Exercise description -
Take every line from the data that has the word "Expand" in it.

(Extracted data entries)
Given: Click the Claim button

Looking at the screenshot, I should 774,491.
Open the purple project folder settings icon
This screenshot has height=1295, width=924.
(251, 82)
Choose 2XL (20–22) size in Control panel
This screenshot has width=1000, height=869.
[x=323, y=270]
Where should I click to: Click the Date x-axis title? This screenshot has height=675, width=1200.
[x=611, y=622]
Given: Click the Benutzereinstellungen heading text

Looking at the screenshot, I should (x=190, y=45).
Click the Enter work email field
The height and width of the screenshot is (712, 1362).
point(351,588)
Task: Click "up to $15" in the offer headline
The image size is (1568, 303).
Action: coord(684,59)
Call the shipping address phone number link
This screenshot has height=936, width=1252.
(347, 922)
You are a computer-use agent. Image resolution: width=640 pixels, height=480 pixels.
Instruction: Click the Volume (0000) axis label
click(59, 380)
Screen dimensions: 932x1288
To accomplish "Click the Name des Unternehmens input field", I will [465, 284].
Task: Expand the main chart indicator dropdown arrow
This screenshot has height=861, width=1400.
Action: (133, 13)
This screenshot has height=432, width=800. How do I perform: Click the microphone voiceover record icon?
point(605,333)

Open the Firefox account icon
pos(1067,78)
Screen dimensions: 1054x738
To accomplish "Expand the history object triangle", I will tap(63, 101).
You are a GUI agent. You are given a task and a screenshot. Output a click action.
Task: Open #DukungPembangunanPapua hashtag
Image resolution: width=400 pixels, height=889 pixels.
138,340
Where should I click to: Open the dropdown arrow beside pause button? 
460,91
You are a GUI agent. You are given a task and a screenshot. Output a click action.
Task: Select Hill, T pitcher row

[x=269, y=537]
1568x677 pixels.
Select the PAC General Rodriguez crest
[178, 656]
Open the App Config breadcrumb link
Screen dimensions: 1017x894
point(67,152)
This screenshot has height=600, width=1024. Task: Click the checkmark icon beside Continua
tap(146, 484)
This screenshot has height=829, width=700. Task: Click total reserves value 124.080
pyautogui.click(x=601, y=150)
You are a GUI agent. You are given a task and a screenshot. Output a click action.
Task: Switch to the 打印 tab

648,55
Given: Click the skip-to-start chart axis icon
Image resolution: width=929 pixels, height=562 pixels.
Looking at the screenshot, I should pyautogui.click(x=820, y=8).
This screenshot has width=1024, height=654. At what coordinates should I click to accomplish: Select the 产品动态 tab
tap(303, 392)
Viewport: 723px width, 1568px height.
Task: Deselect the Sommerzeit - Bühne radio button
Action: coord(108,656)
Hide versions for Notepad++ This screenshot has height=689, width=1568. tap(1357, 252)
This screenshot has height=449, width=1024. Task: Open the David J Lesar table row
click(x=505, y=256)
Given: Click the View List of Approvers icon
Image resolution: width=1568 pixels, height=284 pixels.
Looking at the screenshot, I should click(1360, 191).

Your solution -
Task: Expand the main chart indicator dropdown arrow
To accomplish "Expand the history object triangle", I will tap(63, 101).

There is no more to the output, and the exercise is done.